Required work:
A - Decide whether each statement below agrees with the forum discussion of female fantasy characters. Answer yes or no for each, and quote the words of the discussion that settle it.
(i) Benjamin Clayborne says Cordelia Naismith Vorkosigan and Fawn Bluefield were both created by Lois McMaster Bujold.
(ii) Ravana advises Chilari to read The Mists of Avalon.
(iii) Ravana says the Morgaine trilogy is tied to the Arthurian figure who shares the name.
B - Pick up the forum discussion of female fantasy characters after its last sentence and keep it going for a short paragraph in the same voice.
-- begin Reading passage --
Do you mean the Stormlord books by Glenda Larke?


----------



## Benjamin Clayborne

Ah, Cordelia Naismith Vorkosigan. One of the best.

Also good but in a very different way is Fawn Bluefield from the _Sharing Knife_ series.

No coincidence these are both Lois McMaster Bujold characters. ;-)


----------



## Ravana

Kit said:


> The entire female cast of MZ Bradley's The Mists Of Avalon would be fodder for several articles.



I'll second that one in a big way–with the sole qualification that you could safely drop the world "female" from that sentence. So much that if Chilari hasn't read it yet, I'd discourage her from doing so. 

Chilari: Don't read it. 

I'm sure others of Bradley's fans would cite her Darkover novels as possible sources; unfortunately, the more she wrote women, the worse the novels got, so I can't really recommend those, either. 

Erica is correct about author, name and content, as regards that series she'd probably be just as happy not remembering: Gor was S&M wet-dreaming thinly disguised as Conan pulp-fic. (A comparison I make quite deliberately–because by comparison, the Conan novels were _not_… didn't even come close.) Even when I was a teenager, my standard for both quality and content was so far above these I couldn't manage ten pages of one; be glad they seem to have become somewhat less than a footnote today. (Though Wikipedia claims they're still in print. I'm pretty sure he wrote the article himself: the two paragraphs of his "themes" makes for a truly hysterical read, considering.)

I'm trying to come up with a "good" candidate for you… unfortunately, I can think of far more in SF than fantasy. If you don't mind "crossover" works–by which I mean what are essentially fantasy novels placed in a minimally-intrusive or unintrusive SF backdrop–some of McCaffrey's leads aren't bad (Lessa, Menolly), but they still don't really compare to her best male characters. C. J. Cherryh's fantasy isn't her strongest work, but the titular character of her Morgaine trilogy would probably qualify for most people. (Erica mentions this, too. Some might also put these into the crossover category… technically it is, in the same way McCaffrey's Pern novels technically are, and, as with the first several of those, nothing in the story absolutely depends on that identification. At any rate, they have nothing to do with the Arthurian lady of the same name. _Gate of Ivrel_ is the first; as I recall, reading one doesn't oblige you to read the others. Oh: MZB's Darkover is also technically SF.)
-- end Reading passage --
-- begin Records provided --
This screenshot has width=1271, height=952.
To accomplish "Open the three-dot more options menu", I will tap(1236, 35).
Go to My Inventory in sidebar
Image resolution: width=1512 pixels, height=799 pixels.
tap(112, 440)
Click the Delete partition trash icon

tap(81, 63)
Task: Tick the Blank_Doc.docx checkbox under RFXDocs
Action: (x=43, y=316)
-- end Records provided --
Written answers:
A -
(i) Yes: "No coincidence these are both Lois McMaster Bujold characters."
(ii) No: "Chilari: Don't read it."
(iii) No: "they have nothing to do with the Arthurian lady of the same name."

B -
The best–certainly the "strongest"–female characters I can think of off the top of my head come from my two favorite authors working in the field today; here, however, part of the reason is because the difference between female and male characters tends not to be a factor in the first place. Steven Brust's work is loaded with them (though my favorite from him is (A) from a historical fiction novel he (B) co-wrote with Emma Bull, _Freedom and Necessity_; I have my suspicions as to whose input was greatest on which characters, but I'd rather not prejudice a reading there). And if you were looking for "strong" in terms of "not a doormat," I doubt you'll find anyone who can come in ahead of a couple of the primary characters in Glen Cook's "Black Company" novels… though, as the (main) narrator mentions in the first book, it doesn't make the slightest difference to him and his mates that they happen to be female. (It turns out he's wrong in one case, in the long run, but that would be getting ahead of things.) You'd probably need to make it to at least the third book for this to be a particularly fruitful option, though after that the amount of space devoted to female characters picks up considerably.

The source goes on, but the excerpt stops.